6.SET YOUR FIRM END DATE A WEEK AHEAD
To really soak everything in, S and I both took the week leading up to our wedding off from work. We were getting married a few hours away and since it was technically a destination wedding in a beautiful coastal city, lots of family and friends made an extended vacation out of it. S and I were able to spend the beginning of the week relaxing and soaking up time together in Maine just the two of us and then later in the week, we spent time with loved ones and friends that traveled in!
I’m so happy that we “accidentally” learned this tip. Since we were on vacation 4+hours away from our home the week leading up to the wedding, we had to have every little detail packaged up, stamped with approval and ready to go for the wedding day. This ended up being a huge blessing in disguise! I’ve heard horror stories of brides staying up the week leading up to their wedding with last minute DIY things or tasks they thought were going to be simply to complete, but ended up being daunting which easily could have been us [since this was our life the week prior!].
I highly suggest setting your “100% complete NOTHING left to do and everything packed up into boxes as if you are leaving out the door for your wedding” date be a week prior to your wedding. That way you can truly relax with your precious fiance and soak everything up the week of!
I hope these six tips for reducing wedding planning stress were helpful! Honestly, overall just stay organized and on track budget wise. What is your biggest tip? Xo Mindy
PS – Click here for other wedding related blog posts!
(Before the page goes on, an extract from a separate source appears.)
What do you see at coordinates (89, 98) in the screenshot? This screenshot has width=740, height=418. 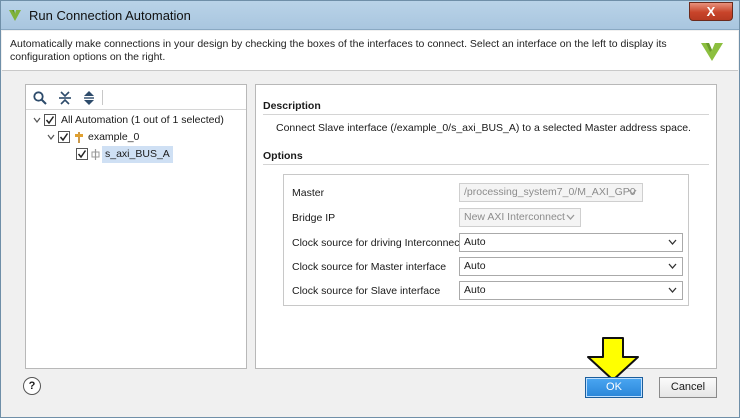 I see `expand-all-icon` at bounding box center [89, 98].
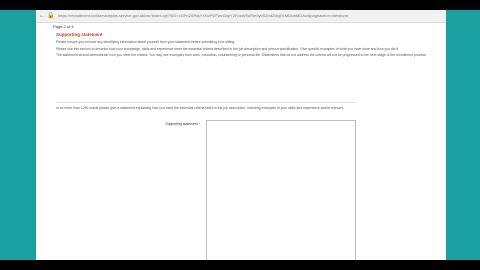  I want to click on page-indicator: Page 2 of 4, so click(64, 26).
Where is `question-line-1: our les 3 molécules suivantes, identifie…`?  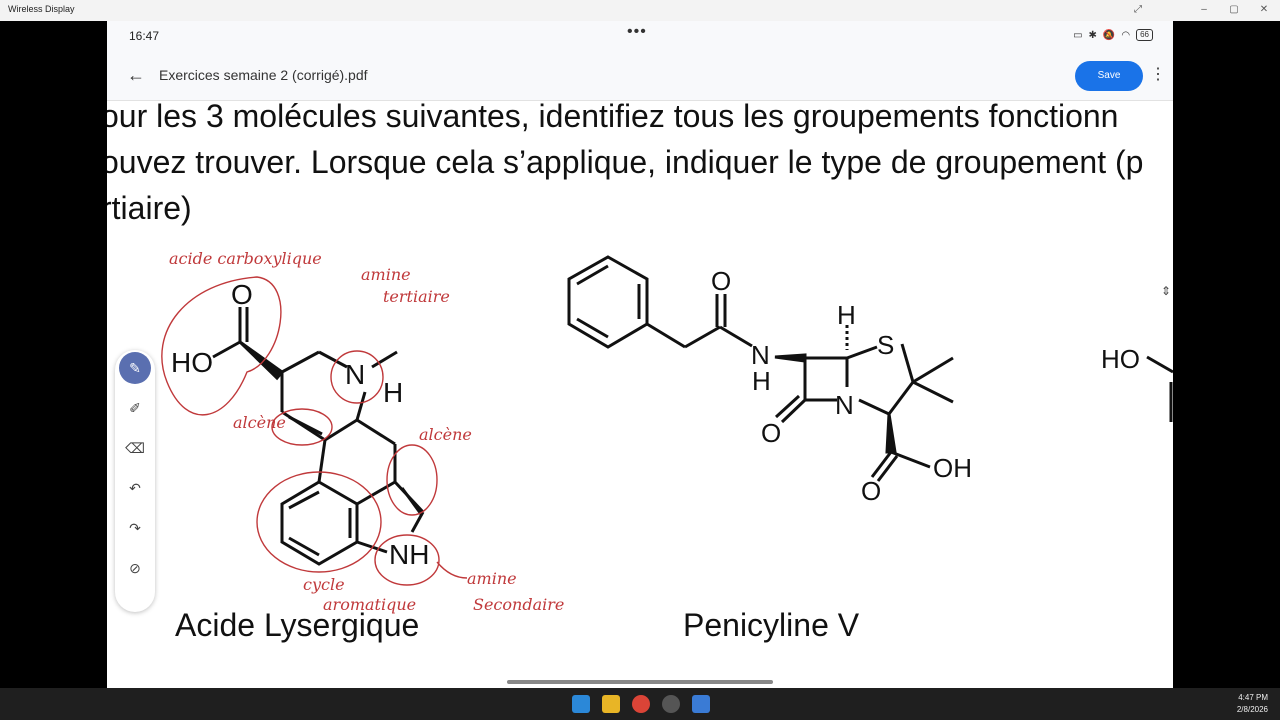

Mindy these are such wonderful tips! I am going to remember this post and send it to friends as they get engaged (I feel like I’m in a stage of life right now where a lot of friends are soon to be engaged- haha!)
Weddings seem like so much fun but also a lot of work for only one day! I’m going to keep these tips in my back pocket for when i tie the knot!
Wedding planning seems so stressful. These are really great tips.
What great tips! I can imagine planning a wedding would be very stressful!
What great tips, Mindy! I eloped, so wedding planning is totally new to me 🙂 Staying on budget would be so important…I love watching TLC’s “Say Yes to the Dress” and I’m always amazed at how many of the brides will go WAY over budget in no time. Thanks so much for sharing!!!
These are great tips! my husband and I actually eloped but I’m always excited for others planning their weddings 🙂
Such great tips! I’m wedding planning now but thankfully haven’t been too stressed. I think that has a lot to do with being engaged for such a long time haha! More time to plan = less stress for me!
These are such great tips! I love your invitations 🙂
-xo, Azanique | http://www.lotsofsass.com
I wish I’d had more than 3 weeks to plan my wedding but thankfully i had the help of a lot of friends and family to pull it off! I wish I’d had your list 8 years ago!
These are such helpful tips! When I was planning my wedding I was a first year medical intern at the hospital, which meant I had no time. Organization was key to getting it all done!
These are great tips! As much as eeddi are fun, they can be so stressful! Thanks f sharing!
Ash | Theashtreejournal.com
I am so sorry for the typos my phone is going crazy! 😩
Great tips! I am not getting married any time soon but I’ll keep them in mind for if I ever do.
I so could have used this while I was planning! There were many stressful times!